That’s what Jar posted in the OP: B wants a permit to build on property owned by A.


----------



## mtlogcabin (Jul 21, 2022)

jar546 said:


> Lot A is owned by owner A but owner B has access to the beach through an easement located on owner A's property. Easement person B wants to build a dune walkover within the confines of the easement even though it is technically on property A's parcel.



AUTHORIZED AGENT FORM I _________________________ as owner of ________________________________________ (print name of owner) (property address) do hereby authorize _________________________ to act as my agent in submitting building (name of authorized agent) permit applications to the Town of Highland Beach. I understand that* I am the owner of record responsible for the permit applications submitted by my agent referenced above.* I further understand that each time my agent submits an application or signs any required documents, that the individual must exhibit this authorization form to the permitting staff. The owner’s signature is to be notarized. ________________________________________ Date: ___________ Owner’s Signature State of Florida County of ______________________________ The foregoing instrument was acknowledged before me this ________ day of ________, 20____ by ___________________________________ who is personally known to me________ or has provided the following identification____________________________ ____________________________________________ Date: _____________ Notary Public’s Signature

It is pretty cut a dry in Florida that the Owner as recorded in the public records must authorize for someone to act as their represented for a permit. However, here in Montana we do not require such documentation/affidavit


----------



## Yikes (Jul 21, 2022)

I'm not a lawyer, but here's how I would do it:
Owner "A" has the land where "B" has an easement and "B" wants to build the dune walkover.
Owner "A" has no upside, other than the convenience of also using the walkover.

Here's how we would make it complicated in California, to the point where only the rich can afford to do it.  

B provides indemnification and insurance for the construction and use.
B obtains all required permits
A and B execute a private conditional agreement, which covers responsibility for maintenance, and where B provides annual payment to cover property taxes based on the value of the improvement, and soft costs associated with drafting the agreement and handling the accounting, escrow, etc.
B posts a bond equal to the cost +20% of demolishing the dune walkover.  The bond money can be used if B fails to make annual payment or fails to maintain the improvement.


----------



## Joe.B (Jul 21, 2022)

Yikes said:


> Here's how we would make it complicated in California


Hahaha yeah that's about right, which is why the reality (at least up here behind the redwood curtain) is that people are going to do whatever they want and hope they don't get caught. If they do get caught they will say "I didn't know" and then ignore any enforcement actions.


----------



## e hilton (Jul 21, 2022)

mtlogcabin said:


> However, here in Montana we do not require such documentation/affidavit


No beachfront property up there?   Want to buy some?


----------



## mtlogcabin (Jul 22, 2022)

e hilton said:


> No beachfront property up there?   Want to buy some?
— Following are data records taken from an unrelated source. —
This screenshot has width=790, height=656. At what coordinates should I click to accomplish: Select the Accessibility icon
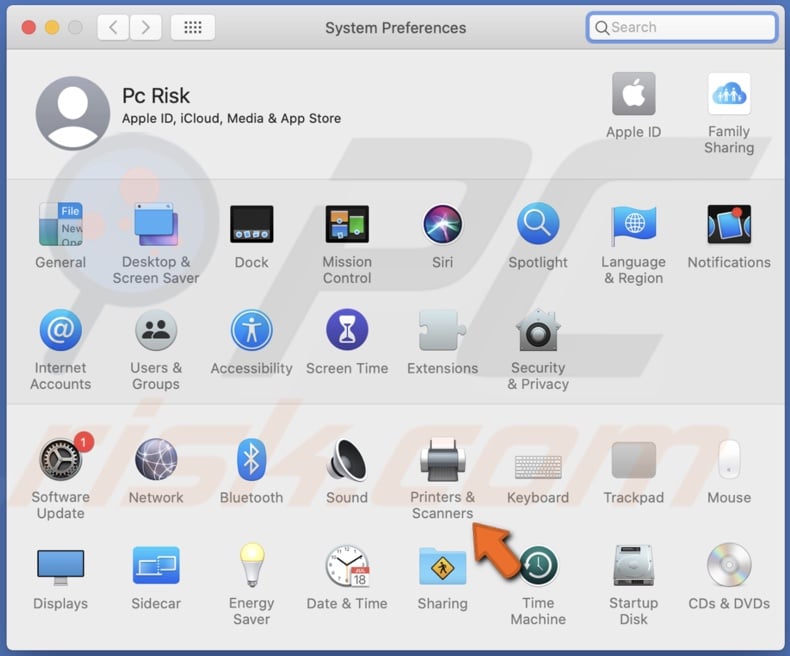[x=251, y=332]
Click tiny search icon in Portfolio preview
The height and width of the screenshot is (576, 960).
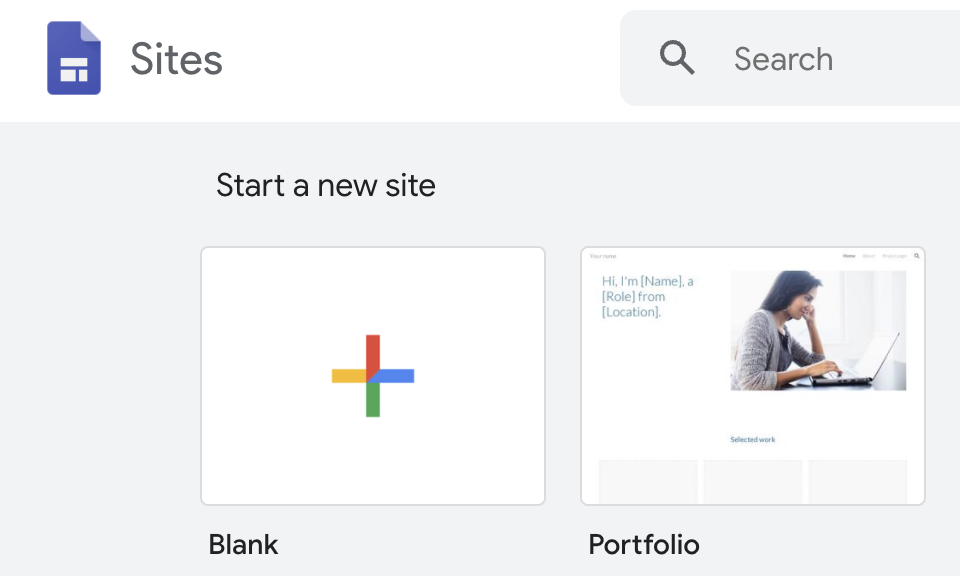[917, 256]
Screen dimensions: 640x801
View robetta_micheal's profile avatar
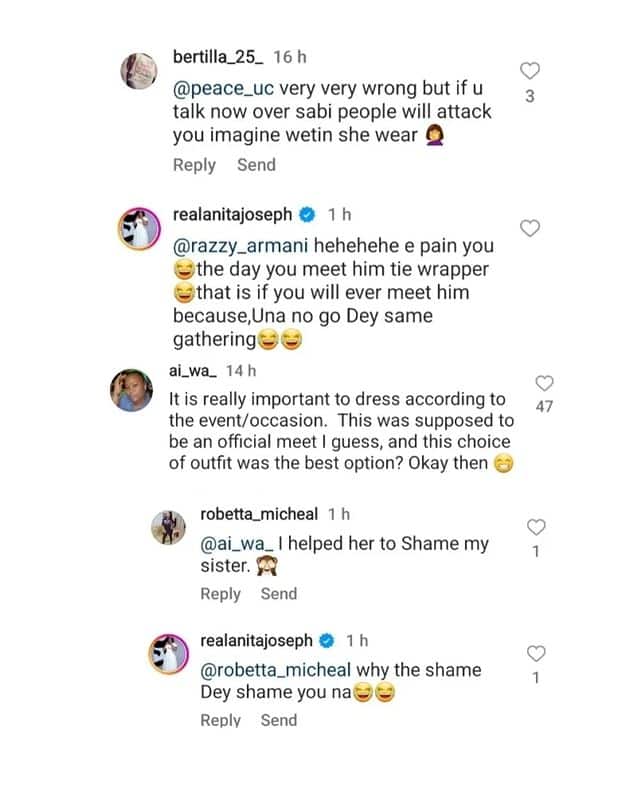pyautogui.click(x=166, y=525)
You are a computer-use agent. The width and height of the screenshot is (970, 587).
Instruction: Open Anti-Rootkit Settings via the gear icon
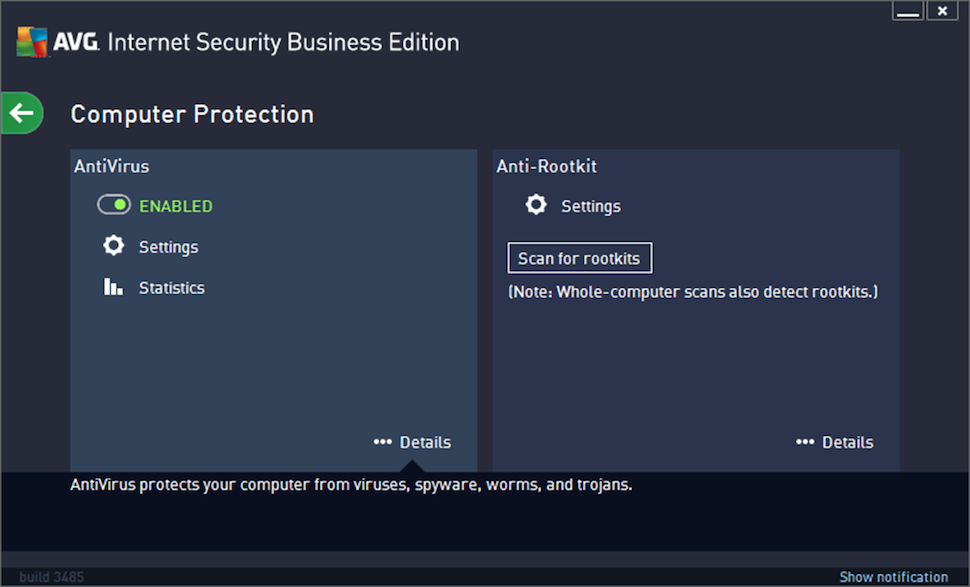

No beachfront but a lot of lakes, rivers and streams that people want to access. Under Montana law all land and water below the high water mark is public and therefore if your property is adjacent to that water you can't keep someone from using water and land located below the high water mark. They have access by water or walking the river and or its banks


----------



## Yikes (Jul 22, 2022)

Off topic, but a marginally related story about easement obligations:
Here in Southern California, State Hwy 39 used to connect the San Gabriel Valley to towns on the other side of the mountains, but after numerous rockslides Caltrans determined in the 1980s that one hillside segment would never be stable enough to provide a permanent solution.  So now we have two segments from either end that dead-end 30 miles into the middle of the forest.  Caltrains would normally close off and abandon this kind of road, as their budgetary mandate is to link towns, not build roads to nowhere.

The interesting thing here is that in the 1930s when the federal government and the state worked out the roadway access, the agreement included a provision that if the road were to be permanently closed, Caltrains would have to pay for its removal and restoration of the landscape to its pre-constructed natural condition.  This is a virtually impossible obligation, given that the road was blasted into the mountainside.  So at this point, Caltrans is perpetually obligated to maintain the dead-end roads that connect no towns to each other.  This has been a headache to the state, but a boon for outdoor recreation access.

Caltrans has offered to donate the highway to LA County, and the county has wisely and graciously declined.


----------